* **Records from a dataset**

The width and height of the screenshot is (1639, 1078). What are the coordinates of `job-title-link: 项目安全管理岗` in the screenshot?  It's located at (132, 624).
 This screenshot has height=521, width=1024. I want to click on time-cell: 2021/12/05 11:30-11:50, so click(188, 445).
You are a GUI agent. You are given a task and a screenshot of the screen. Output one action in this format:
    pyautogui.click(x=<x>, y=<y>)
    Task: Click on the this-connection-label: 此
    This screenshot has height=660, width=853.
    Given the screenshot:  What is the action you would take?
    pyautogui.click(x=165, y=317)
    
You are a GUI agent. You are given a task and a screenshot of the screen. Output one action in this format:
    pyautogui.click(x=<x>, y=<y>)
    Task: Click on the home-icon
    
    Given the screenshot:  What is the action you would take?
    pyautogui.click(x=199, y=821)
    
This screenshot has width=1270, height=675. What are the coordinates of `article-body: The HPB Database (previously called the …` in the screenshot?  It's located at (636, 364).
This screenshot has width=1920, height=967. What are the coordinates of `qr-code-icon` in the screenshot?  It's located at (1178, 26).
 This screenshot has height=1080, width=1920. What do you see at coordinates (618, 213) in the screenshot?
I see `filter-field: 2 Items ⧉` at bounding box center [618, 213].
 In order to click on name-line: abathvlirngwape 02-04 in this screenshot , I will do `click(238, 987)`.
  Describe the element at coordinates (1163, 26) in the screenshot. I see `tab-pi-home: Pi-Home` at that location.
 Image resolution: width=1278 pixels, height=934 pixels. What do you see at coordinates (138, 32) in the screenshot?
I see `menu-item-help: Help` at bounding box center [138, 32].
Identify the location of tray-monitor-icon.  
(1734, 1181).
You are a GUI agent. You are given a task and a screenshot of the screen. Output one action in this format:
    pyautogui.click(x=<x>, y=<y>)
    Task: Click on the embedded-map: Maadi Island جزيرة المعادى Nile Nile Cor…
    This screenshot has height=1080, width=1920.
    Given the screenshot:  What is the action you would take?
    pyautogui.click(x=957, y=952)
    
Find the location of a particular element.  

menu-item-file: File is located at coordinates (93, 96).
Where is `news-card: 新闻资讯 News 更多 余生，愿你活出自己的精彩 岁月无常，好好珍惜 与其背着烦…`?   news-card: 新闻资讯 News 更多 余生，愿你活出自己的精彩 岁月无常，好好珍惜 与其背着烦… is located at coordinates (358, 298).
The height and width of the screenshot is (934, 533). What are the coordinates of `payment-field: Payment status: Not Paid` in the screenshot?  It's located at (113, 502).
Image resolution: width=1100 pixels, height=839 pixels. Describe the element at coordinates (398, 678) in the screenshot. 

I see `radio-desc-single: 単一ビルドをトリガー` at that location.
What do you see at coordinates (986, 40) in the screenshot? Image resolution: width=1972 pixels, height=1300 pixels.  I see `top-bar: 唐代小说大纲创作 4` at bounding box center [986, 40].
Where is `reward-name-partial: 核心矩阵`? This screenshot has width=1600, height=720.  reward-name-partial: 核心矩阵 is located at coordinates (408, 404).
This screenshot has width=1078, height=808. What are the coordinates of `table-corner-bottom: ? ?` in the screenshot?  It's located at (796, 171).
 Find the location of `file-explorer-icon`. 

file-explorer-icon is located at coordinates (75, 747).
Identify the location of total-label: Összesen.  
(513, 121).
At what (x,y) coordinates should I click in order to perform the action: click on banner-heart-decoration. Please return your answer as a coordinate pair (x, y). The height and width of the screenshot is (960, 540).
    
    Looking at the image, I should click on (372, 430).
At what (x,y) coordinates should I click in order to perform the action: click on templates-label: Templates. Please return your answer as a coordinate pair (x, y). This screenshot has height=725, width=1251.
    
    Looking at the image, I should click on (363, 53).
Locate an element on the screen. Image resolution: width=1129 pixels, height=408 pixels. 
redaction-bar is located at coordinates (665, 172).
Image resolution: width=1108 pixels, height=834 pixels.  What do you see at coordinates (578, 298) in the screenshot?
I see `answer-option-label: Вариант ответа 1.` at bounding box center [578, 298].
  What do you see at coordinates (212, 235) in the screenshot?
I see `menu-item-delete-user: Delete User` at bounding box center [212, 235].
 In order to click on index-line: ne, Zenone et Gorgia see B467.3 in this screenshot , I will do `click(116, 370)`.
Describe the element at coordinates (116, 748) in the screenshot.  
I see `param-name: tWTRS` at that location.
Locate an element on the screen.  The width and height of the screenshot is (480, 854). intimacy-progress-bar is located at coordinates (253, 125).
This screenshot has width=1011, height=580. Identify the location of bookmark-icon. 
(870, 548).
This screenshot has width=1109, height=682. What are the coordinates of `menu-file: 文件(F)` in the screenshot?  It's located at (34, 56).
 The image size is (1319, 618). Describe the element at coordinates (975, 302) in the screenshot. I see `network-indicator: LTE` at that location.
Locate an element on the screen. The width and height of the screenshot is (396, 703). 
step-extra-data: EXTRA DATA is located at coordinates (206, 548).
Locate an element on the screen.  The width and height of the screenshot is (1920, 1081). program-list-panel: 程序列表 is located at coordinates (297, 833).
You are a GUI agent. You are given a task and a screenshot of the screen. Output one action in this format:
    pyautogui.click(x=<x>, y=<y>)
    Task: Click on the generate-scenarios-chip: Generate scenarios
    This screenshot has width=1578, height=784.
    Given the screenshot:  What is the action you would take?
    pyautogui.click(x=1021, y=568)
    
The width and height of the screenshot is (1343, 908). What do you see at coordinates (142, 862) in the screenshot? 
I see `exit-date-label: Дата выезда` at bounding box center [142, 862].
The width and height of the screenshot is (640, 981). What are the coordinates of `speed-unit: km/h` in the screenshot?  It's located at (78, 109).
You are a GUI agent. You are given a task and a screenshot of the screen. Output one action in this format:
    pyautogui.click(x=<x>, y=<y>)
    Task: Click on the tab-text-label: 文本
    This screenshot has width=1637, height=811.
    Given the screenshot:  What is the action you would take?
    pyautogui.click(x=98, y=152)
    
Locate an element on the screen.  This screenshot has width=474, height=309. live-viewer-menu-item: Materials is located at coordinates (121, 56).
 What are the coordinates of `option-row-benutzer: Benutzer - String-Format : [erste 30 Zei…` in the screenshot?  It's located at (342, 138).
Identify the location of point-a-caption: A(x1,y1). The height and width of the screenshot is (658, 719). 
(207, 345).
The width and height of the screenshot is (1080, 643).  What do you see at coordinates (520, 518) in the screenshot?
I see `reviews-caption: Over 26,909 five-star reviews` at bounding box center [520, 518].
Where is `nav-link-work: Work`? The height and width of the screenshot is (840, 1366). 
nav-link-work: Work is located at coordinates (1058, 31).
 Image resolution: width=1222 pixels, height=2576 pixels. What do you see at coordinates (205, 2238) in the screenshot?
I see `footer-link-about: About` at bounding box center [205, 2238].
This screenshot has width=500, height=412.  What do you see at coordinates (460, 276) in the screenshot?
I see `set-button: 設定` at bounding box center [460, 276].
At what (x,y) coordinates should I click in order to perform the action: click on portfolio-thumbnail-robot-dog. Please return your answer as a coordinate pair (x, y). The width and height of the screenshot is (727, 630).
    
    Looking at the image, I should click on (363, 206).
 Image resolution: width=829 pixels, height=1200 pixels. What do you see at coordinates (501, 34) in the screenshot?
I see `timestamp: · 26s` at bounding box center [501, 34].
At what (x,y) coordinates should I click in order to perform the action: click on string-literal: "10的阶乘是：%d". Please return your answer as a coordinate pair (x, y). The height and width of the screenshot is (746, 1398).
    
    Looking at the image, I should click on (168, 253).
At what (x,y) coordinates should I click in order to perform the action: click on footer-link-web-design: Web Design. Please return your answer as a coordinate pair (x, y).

* **Your objective**
Pull every line from the records above and reproduce each one verbatim, in the same order.

* **Exercise output**
The width and height of the screenshot is (1639, 1078). What are the coordinates of `job-title-link: 项目安全管理岗` in the screenshot?  It's located at (132, 624).
 This screenshot has height=521, width=1024. I want to click on time-cell: 2021/12/05 11:30-11:50, so click(188, 445).
You are a GUI agent. You are given a task and a screenshot of the screen. Output one action in this format:
    pyautogui.click(x=<x>, y=<y>)
    Task: Click on the this-connection-label: 此
    This screenshot has height=660, width=853.
    Given the screenshot:  What is the action you would take?
    pyautogui.click(x=165, y=317)
    
You are a GUI agent. You are given a task and a screenshot of the screen. Output one action in this format:
    pyautogui.click(x=<x>, y=<y>)
    Task: Click on the home-icon
    
    Given the screenshot:  What is the action you would take?
    pyautogui.click(x=199, y=821)
    
This screenshot has width=1270, height=675. What are the coordinates of `article-body: The HPB Database (previously called the …` in the screenshot?  It's located at (636, 364).
This screenshot has width=1920, height=967. What are the coordinates of `qr-code-icon` in the screenshot?  It's located at (1178, 26).
 This screenshot has height=1080, width=1920. What do you see at coordinates (618, 213) in the screenshot?
I see `filter-field: 2 Items ⧉` at bounding box center [618, 213].
 In order to click on name-line: abathvlirngwape 02-04 in this screenshot , I will do `click(238, 987)`.
  Describe the element at coordinates (1163, 26) in the screenshot. I see `tab-pi-home: Pi-Home` at that location.
 Image resolution: width=1278 pixels, height=934 pixels. What do you see at coordinates (138, 32) in the screenshot?
I see `menu-item-help: Help` at bounding box center [138, 32].
Identify the location of tray-monitor-icon.  
(1734, 1181).
You are a GUI agent. You are given a task and a screenshot of the screen. Output one action in this format:
    pyautogui.click(x=<x>, y=<y>)
    Task: Click on the embedded-map: Maadi Island جزيرة المعادى Nile Nile Cor…
    This screenshot has height=1080, width=1920.
    Given the screenshot:  What is the action you would take?
    pyautogui.click(x=957, y=952)
    
Find the location of a particular element.  

menu-item-file: File is located at coordinates (93, 96).
Where is `news-card: 新闻资讯 News 更多 余生，愿你活出自己的精彩 岁月无常，好好珍惜 与其背着烦…`?   news-card: 新闻资讯 News 更多 余生，愿你活出自己的精彩 岁月无常，好好珍惜 与其背着烦… is located at coordinates (358, 298).
The height and width of the screenshot is (934, 533). What are the coordinates of `payment-field: Payment status: Not Paid` in the screenshot?  It's located at (113, 502).
Image resolution: width=1100 pixels, height=839 pixels. Describe the element at coordinates (398, 678) in the screenshot. 

I see `radio-desc-single: 単一ビルドをトリガー` at that location.
What do you see at coordinates (986, 40) in the screenshot? Image resolution: width=1972 pixels, height=1300 pixels.  I see `top-bar: 唐代小说大纲创作 4` at bounding box center [986, 40].
Where is `reward-name-partial: 核心矩阵`? This screenshot has width=1600, height=720.  reward-name-partial: 核心矩阵 is located at coordinates (408, 404).
This screenshot has width=1078, height=808. What are the coordinates of `table-corner-bottom: ? ?` in the screenshot?  It's located at (796, 171).
 Find the location of `file-explorer-icon`. 

file-explorer-icon is located at coordinates (75, 747).
Identify the location of total-label: Összesen.  
(513, 121).
At what (x,y) coordinates should I click in order to perform the action: click on banner-heart-decoration. Please return your answer as a coordinate pair (x, y). The height and width of the screenshot is (960, 540).
    
    Looking at the image, I should click on (372, 430).
At what (x,y) coordinates should I click in order to perform the action: click on templates-label: Templates. Please return your answer as a coordinate pair (x, y). This screenshot has height=725, width=1251.
    
    Looking at the image, I should click on (363, 53).
Locate an element on the screen. Image resolution: width=1129 pixels, height=408 pixels. 
redaction-bar is located at coordinates (665, 172).
Image resolution: width=1108 pixels, height=834 pixels.  What do you see at coordinates (578, 298) in the screenshot?
I see `answer-option-label: Вариант ответа 1.` at bounding box center [578, 298].
  What do you see at coordinates (212, 235) in the screenshot?
I see `menu-item-delete-user: Delete User` at bounding box center [212, 235].
 In order to click on index-line: ne, Zenone et Gorgia see B467.3 in this screenshot , I will do `click(116, 370)`.
Describe the element at coordinates (116, 748) in the screenshot.  
I see `param-name: tWTRS` at that location.
Locate an element on the screen.  The width and height of the screenshot is (480, 854). intimacy-progress-bar is located at coordinates (253, 125).
This screenshot has width=1011, height=580. Identify the location of bookmark-icon. 
(870, 548).
This screenshot has width=1109, height=682. What are the coordinates of `menu-file: 文件(F)` in the screenshot?  It's located at (34, 56).
 The image size is (1319, 618). Describe the element at coordinates (975, 302) in the screenshot. I see `network-indicator: LTE` at that location.
Locate an element on the screen. The width and height of the screenshot is (396, 703). 
step-extra-data: EXTRA DATA is located at coordinates (206, 548).
Locate an element on the screen.  The width and height of the screenshot is (1920, 1081). program-list-panel: 程序列表 is located at coordinates (297, 833).
You are a GUI agent. You are given a task and a screenshot of the screen. Output one action in this format:
    pyautogui.click(x=<x>, y=<y>)
    Task: Click on the generate-scenarios-chip: Generate scenarios
    This screenshot has width=1578, height=784.
    Given the screenshot:  What is the action you would take?
    pyautogui.click(x=1021, y=568)
    
The width and height of the screenshot is (1343, 908). What do you see at coordinates (142, 862) in the screenshot? 
I see `exit-date-label: Дата выезда` at bounding box center [142, 862].
The width and height of the screenshot is (640, 981). What are the coordinates of `speed-unit: km/h` in the screenshot?  It's located at (78, 109).
You are a GUI agent. You are given a task and a screenshot of the screen. Output one action in this format:
    pyautogui.click(x=<x>, y=<y>)
    Task: Click on the tab-text-label: 文本
    This screenshot has width=1637, height=811.
    Given the screenshot:  What is the action you would take?
    pyautogui.click(x=98, y=152)
    
Locate an element on the screen.  This screenshot has width=474, height=309. live-viewer-menu-item: Materials is located at coordinates (121, 56).
 What are the coordinates of `option-row-benutzer: Benutzer - String-Format : [erste 30 Zei…` in the screenshot?  It's located at (342, 138).
Identify the location of point-a-caption: A(x1,y1). The height and width of the screenshot is (658, 719). 
(207, 345).
The width and height of the screenshot is (1080, 643).  What do you see at coordinates (520, 518) in the screenshot?
I see `reviews-caption: Over 26,909 five-star reviews` at bounding box center [520, 518].
Where is `nav-link-work: Work`? The height and width of the screenshot is (840, 1366). 
nav-link-work: Work is located at coordinates (1058, 31).
 Image resolution: width=1222 pixels, height=2576 pixels. What do you see at coordinates (205, 2238) in the screenshot?
I see `footer-link-about: About` at bounding box center [205, 2238].
This screenshot has width=500, height=412.  What do you see at coordinates (460, 276) in the screenshot?
I see `set-button: 設定` at bounding box center [460, 276].
At what (x,y) coordinates should I click in order to perform the action: click on portfolio-thumbnail-robot-dog. Please return your answer as a coordinate pair (x, y). The width and height of the screenshot is (727, 630).
    
    Looking at the image, I should click on (363, 206).
 Image resolution: width=829 pixels, height=1200 pixels. What do you see at coordinates (501, 34) in the screenshot?
I see `timestamp: · 26s` at bounding box center [501, 34].
At what (x,y) coordinates should I click in order to perform the action: click on string-literal: "10的阶乘是：%d". Please return your answer as a coordinate pair (x, y). The height and width of the screenshot is (746, 1398).
    
    Looking at the image, I should click on (168, 253).
At what (x,y) coordinates should I click in order to perform the action: click on footer-link-web-design: Web Design. Please return your answer as a coordinate pair (x, y).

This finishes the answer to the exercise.